Visibility improves for education, camping business & Leisure
The company has indicated that an education business (~30% of consolidated revenue in FY13) is currently 76% booked for FY14 season. Leisure tours- International (32% of consolidated revenue) is also likely to show healthy growth as Superbreak (short break holiday-30% of segment) forward bookings are 3% YoY higher and Dubai business (15% of the segment) is likely to be robust (after 30% YoY growth in FY13). The camping bookings (~17% of consolidated revenue) are 6% YoY higher with 90% booking already achieved for FY14. The cost reduction initiatives have improved margins of education & camping business in Q4FY13.
Domestic business shows muted sales on flattish inbound
The domestic business (~20% of consolidated business) has reported muted sales growth of 4.9% YoY due to flattish inbound season. The Q4FY13 is basically driven by inbound tourism. MICE (meetings, incentives, conferences and exhibitions) business has grown strongly both in Q4 and FY13. The tepid sales growth and higher employee cost have dragged down EBITDA margin by 790bps YoY (46% in Q4FY13).

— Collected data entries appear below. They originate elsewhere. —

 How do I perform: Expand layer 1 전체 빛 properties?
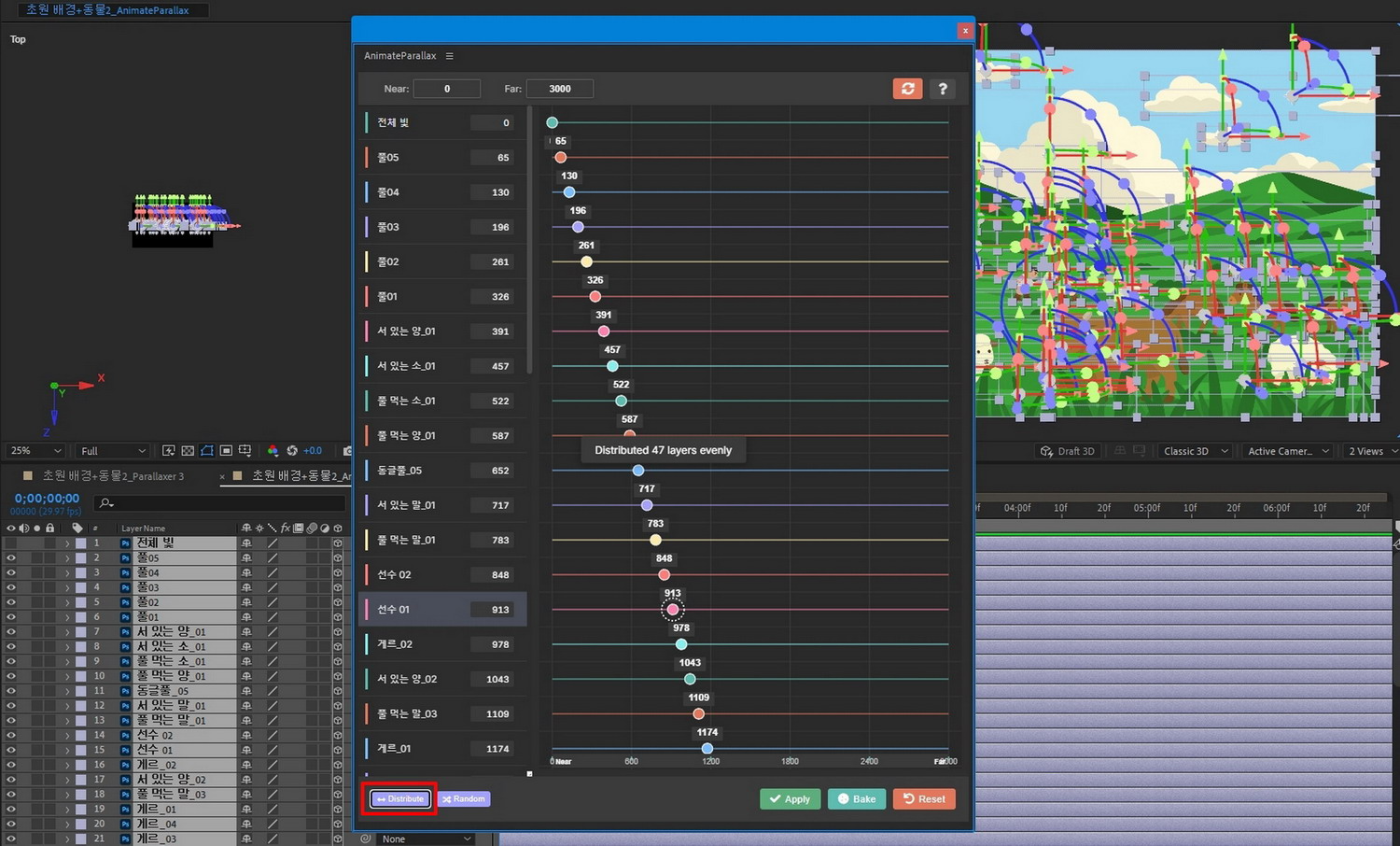coord(67,543)
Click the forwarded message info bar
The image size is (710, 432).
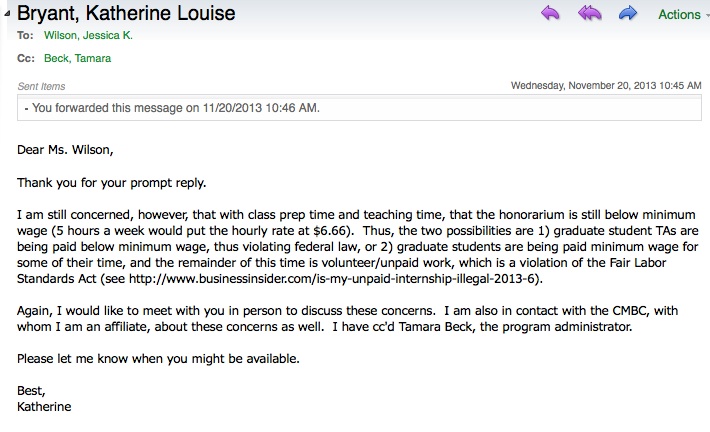(172, 107)
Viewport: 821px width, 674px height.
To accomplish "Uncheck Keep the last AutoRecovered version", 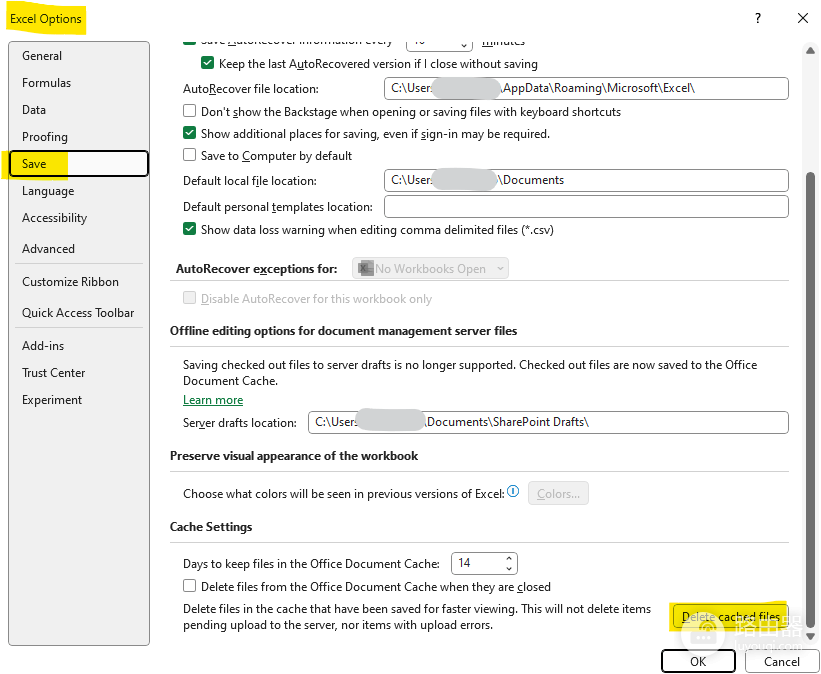I will pos(207,63).
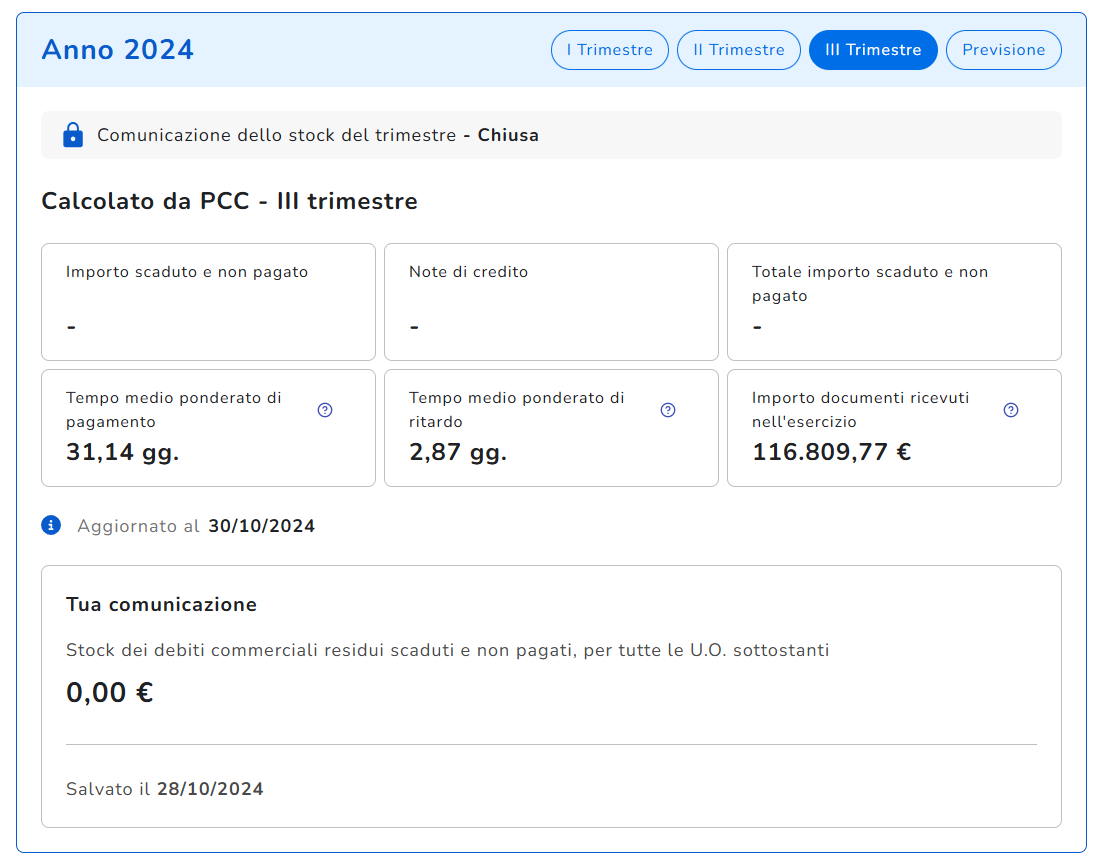Click the Note di credito label
The width and height of the screenshot is (1102, 860).
point(468,272)
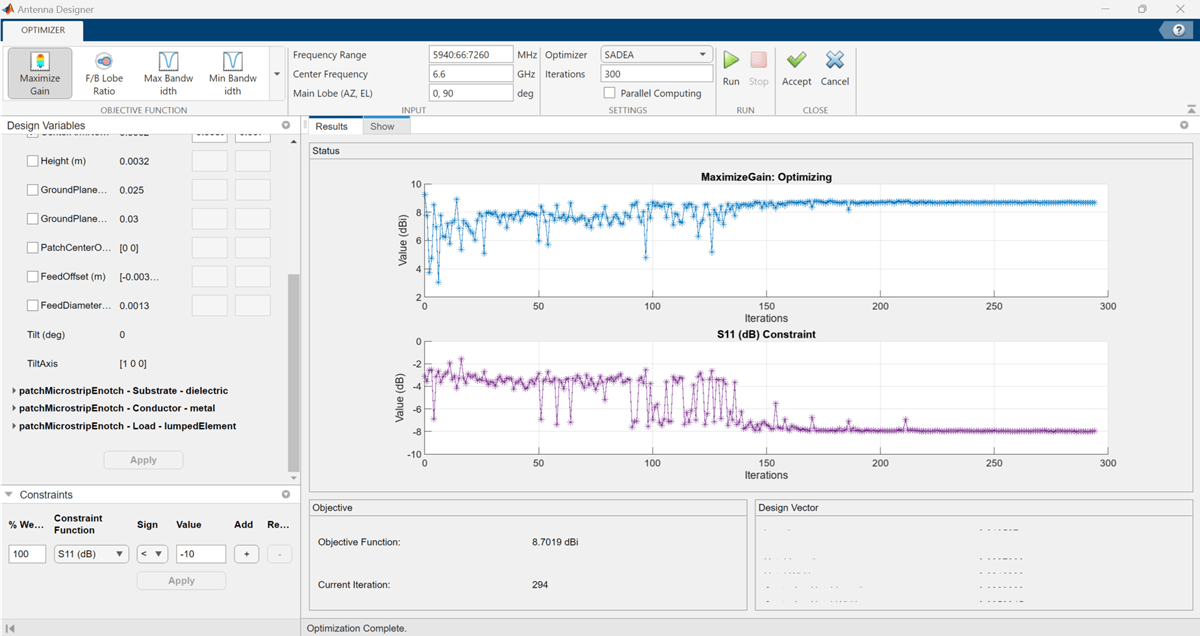Choose the Min Bandwidth objective function
The width and height of the screenshot is (1200, 636).
[x=232, y=72]
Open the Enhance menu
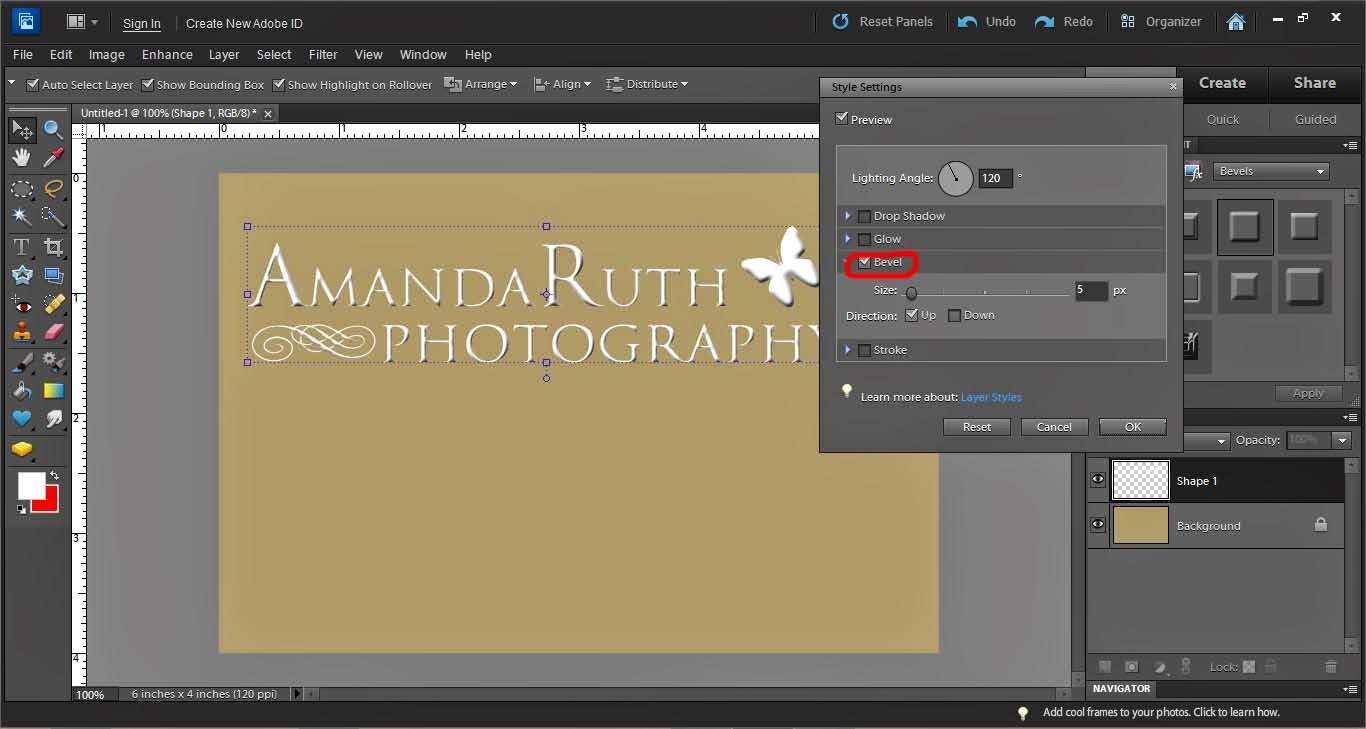This screenshot has height=729, width=1366. 167,54
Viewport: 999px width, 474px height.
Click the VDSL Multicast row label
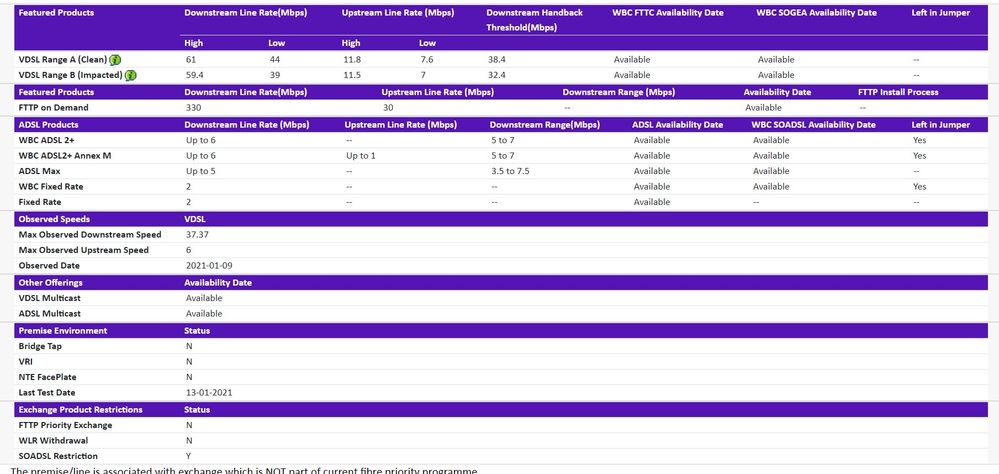(51, 298)
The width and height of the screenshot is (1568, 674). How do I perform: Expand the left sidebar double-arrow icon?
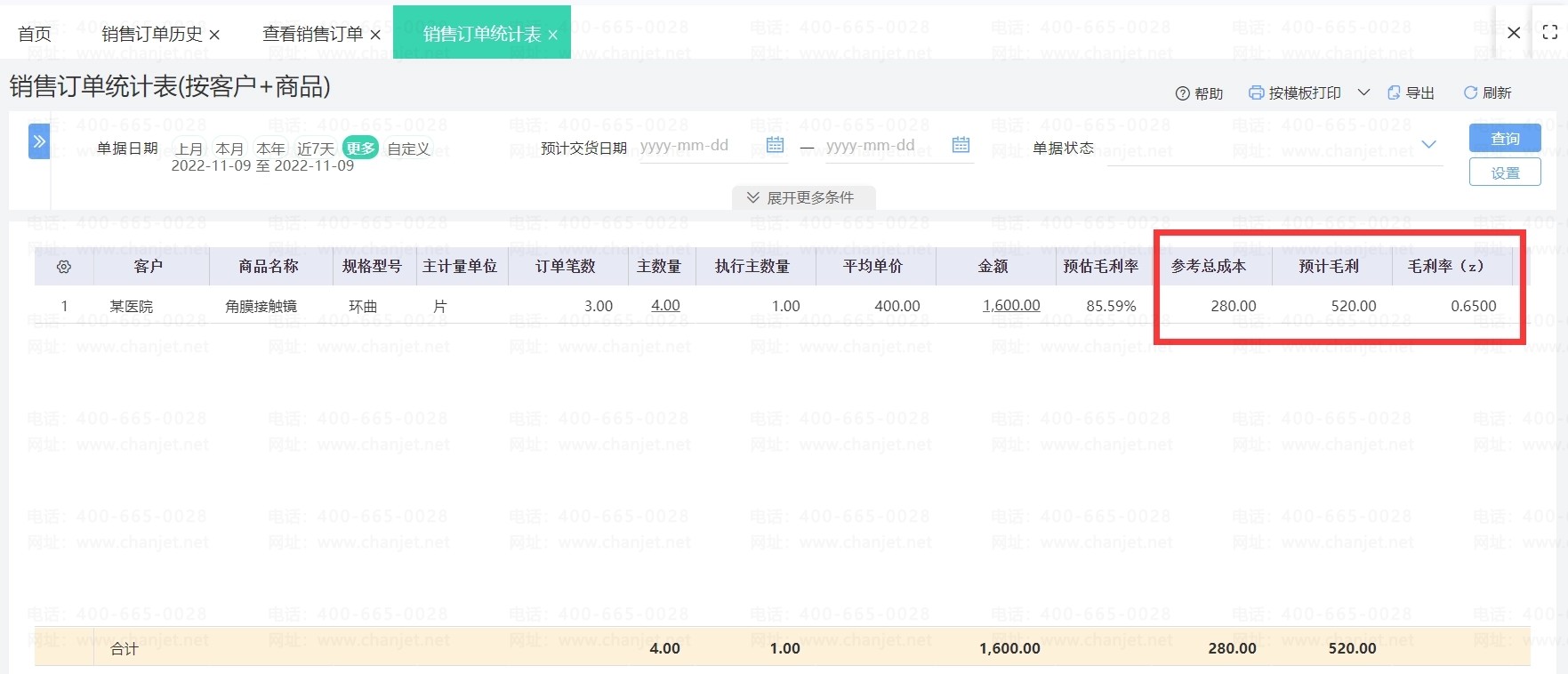point(39,141)
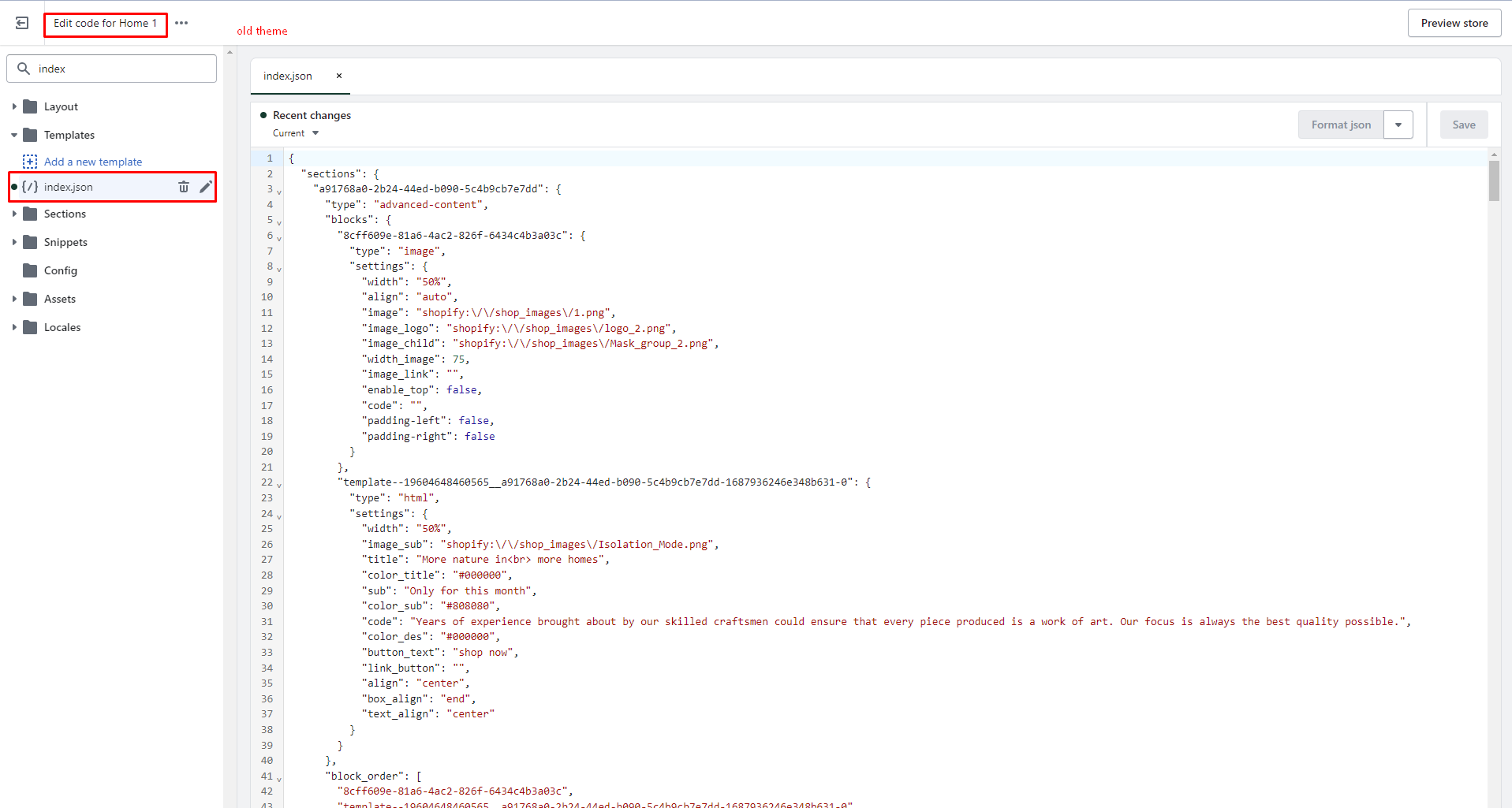Click the Config folder icon
Screen dimensions: 1512x808
pyautogui.click(x=30, y=270)
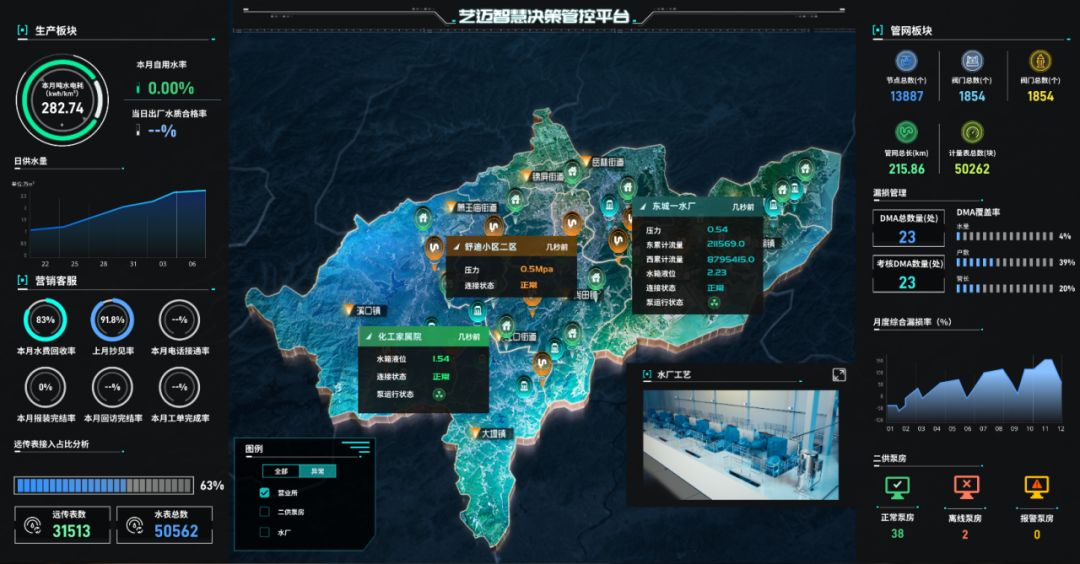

Maintain Buy rating with target price of INR 205
The strategic focus of the company is to reduce debt, improving working capital and margins expansion through cost saving initiatives. The company has also taken initiatives to reduce working capital requirement for FY14 through shortening the BSP (billing settlement & plan) cycle. The key overhang of higher debt is likely to be addressed by higher operating cashflow. The hive off of camping business (segment of HolidayBreak) is also a possibility of debt reduction plan in next 2 years. We continue to maintain Buy rating on the stock with target price of INR 205 (equal weightage of 8X FY15 P/E and 6x FY15EV/EBIDTA).